A veteran writer talks abut choosing literary battles wisely.
This is a cautionary tale for young freelancers, especially those who are writing for the slush pile. A slush pile is the stack of stories or articles on an editor’s desk that come in unsolicited.
Generally, the slush pile is assigned to very junior editors and you have to get past them in order for the real editor to even see your submission. If you are lucky and/or gifted enough to hear from the real editor, do not antagonize her or him.
When I was a callow youth, convinced that I would be the next Harlan Ellison, who was at the top of science fiction pecking order at the time, I decided to win an argument with the then-editor of Isaac Asimov’s Science Fiction Magazine. Can you say, “Pyrrhic victory?” If you can’t, you need to look it up.
Isaac Asimov’s Science Fiction Magazine was considered top flight in the field of science fiction. It was as impressive a publication as any that a young science fiction writer could put in an introductory letter. But the type of publication doesn’t matter, this warning applies to all of them.
One day you may be in a position to argue with editors when you have a solid track record and your name is worth something. Even then, diplomacy is good because editors have ways of making writers suffer that most writers have never contemplated. As a neophyte, however, you have no bargaining chips, the game is fixed.
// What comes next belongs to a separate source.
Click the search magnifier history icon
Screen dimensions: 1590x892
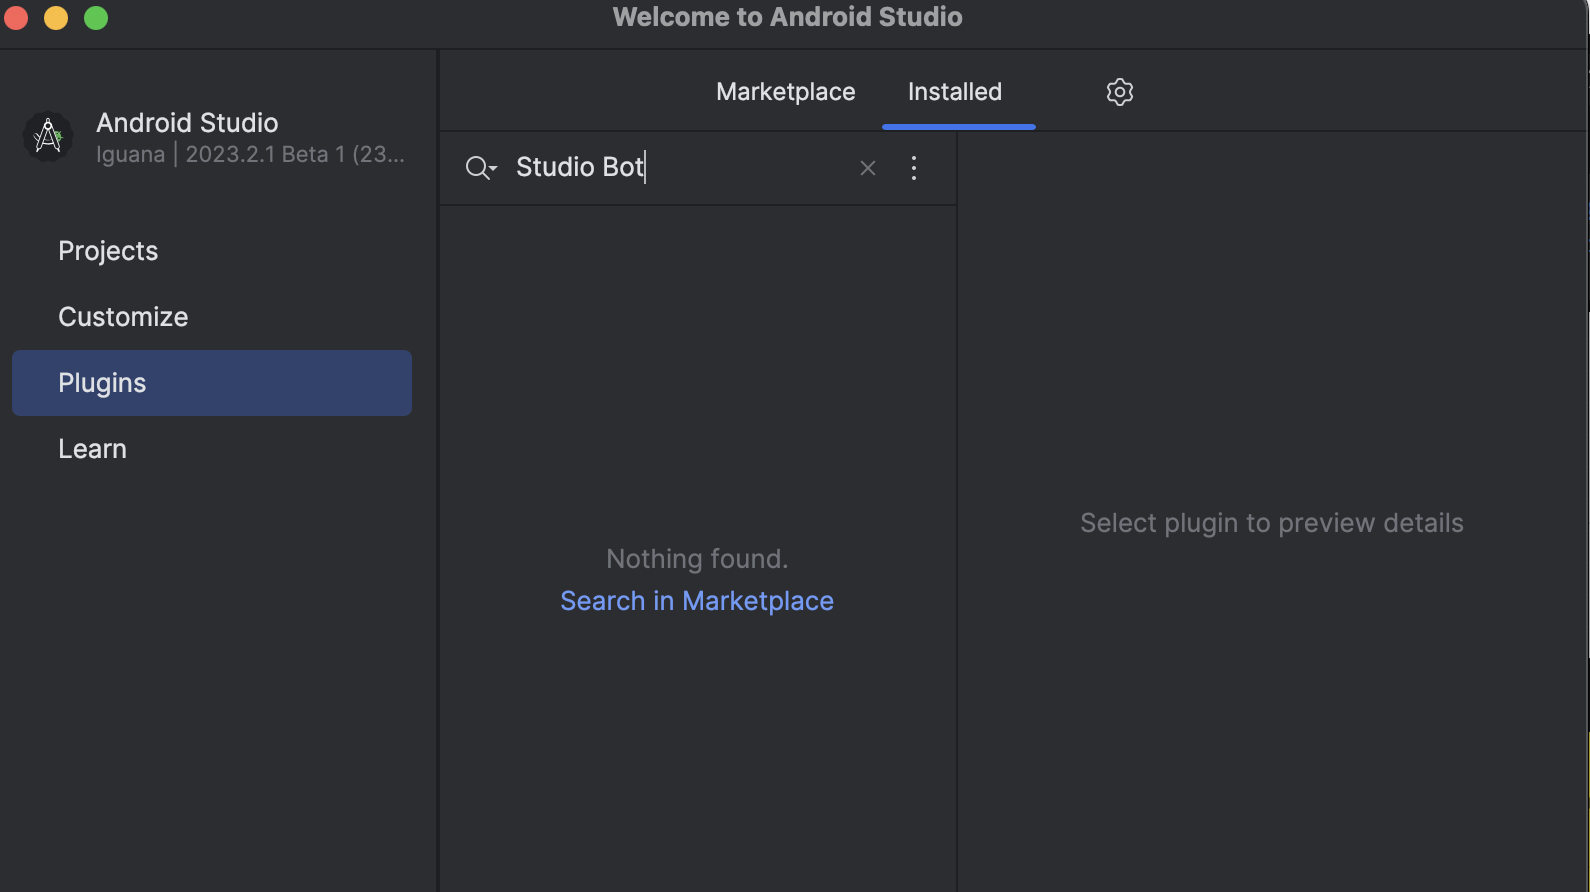(x=480, y=168)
As person who suffers — as many writers do, with obsessive-compulsive issues — when I made up my mind to publish science fiction, I went at it ferociously. I was knocking out a 1500 — 2000 word short story every day and scouring scientific journals for new ideas in my spare time.
One of the stories that went Isaac Asimov’s Science Fiction Magazine was called “Is A Pig Pork and Do a Cat Have a Tail?” (We’ll talk about interesting titles another time.) The story was set in a post-apocalyptic area of the Appalachian Mountains, because an entire generation of science fiction writers thought a nuclear holocaust was inevitable.
A reporter ventures into the mountains after the Six Hour War (we thought the last war would be fast) to track down members of one of the Clans that have taken control and refuse to allow what’s left of the federal government into their mountainous stronghold. He finds them, of course and they take him on a night raid.
In a grisly surprise ending, the reporter discovers that he has been eating human flesh and that the necklaces worn by the clansmen are made of human teeth. Since I am a resident hillbilly of Appalachia, I threw in some good dialogue and made use of a religious practice that occurs today in remote areas of the Southern Appalachians — snake handling.
My story reached the boss editor and he wrote a nice critique, which went something like this: “For the sake of the story, I will acknowledge that ritual cannibalism might have evolved a generation after a nuclear holocaust, but the idea that civilized people would have degenerated into worshipping with poison vipers is ludicrous.”
I was stunned. Everyone knew about the snake-handling cults that sprang up in the early Twentieth Century out of the “Holiness” movement. How could a sophisticated New York editor have not have read about them?
A wise scribbler would have been happy with a critique but I was nowhere near wise at the time. I went out and found a copy of They Shall Take Up Serpents: Psychology of the Southern Snake-Handling Cult by Weston La Barre . Snake-handling literature wasn’t easy to find then, but today there are several books on the subject.
I mailed the book to the editor, along with my manuscript and waited for an apology. When the apology was not forthcoming, I became more determined to be published there. After every rejection, I dropped another story in the mail. Before the affair ended, I probably sent in twenty-five stories to Isaac Asimov’s Science Fiction Magazine.
The last story I sent was “A Sliver of Bone.” It was a clone story, a new field for science fiction writers. I polished that story to a high gloss and mailed it in. A week later, it was back with another personal note from the boss editor. It said: “Dear Mr. Hunter, You have evolved into a fine writer. This story is first class and you should be able to place it anywhere — except here.”
It was enough, even for a thick-headed novice like me. I never sent another story to that magazine. In fact, I moved on to other things. His name? I’m not going to tell you because he is long gone and I was the one who screwed up. It was classic case of winning a battle and losing a war.
That editor was, in fact, very sophisticated in a New York way and nobody is a sophisticate in every setting. So young writer’s take heed. Pride will do you in every time. Take my advice and pretend that editor is spelled “God.”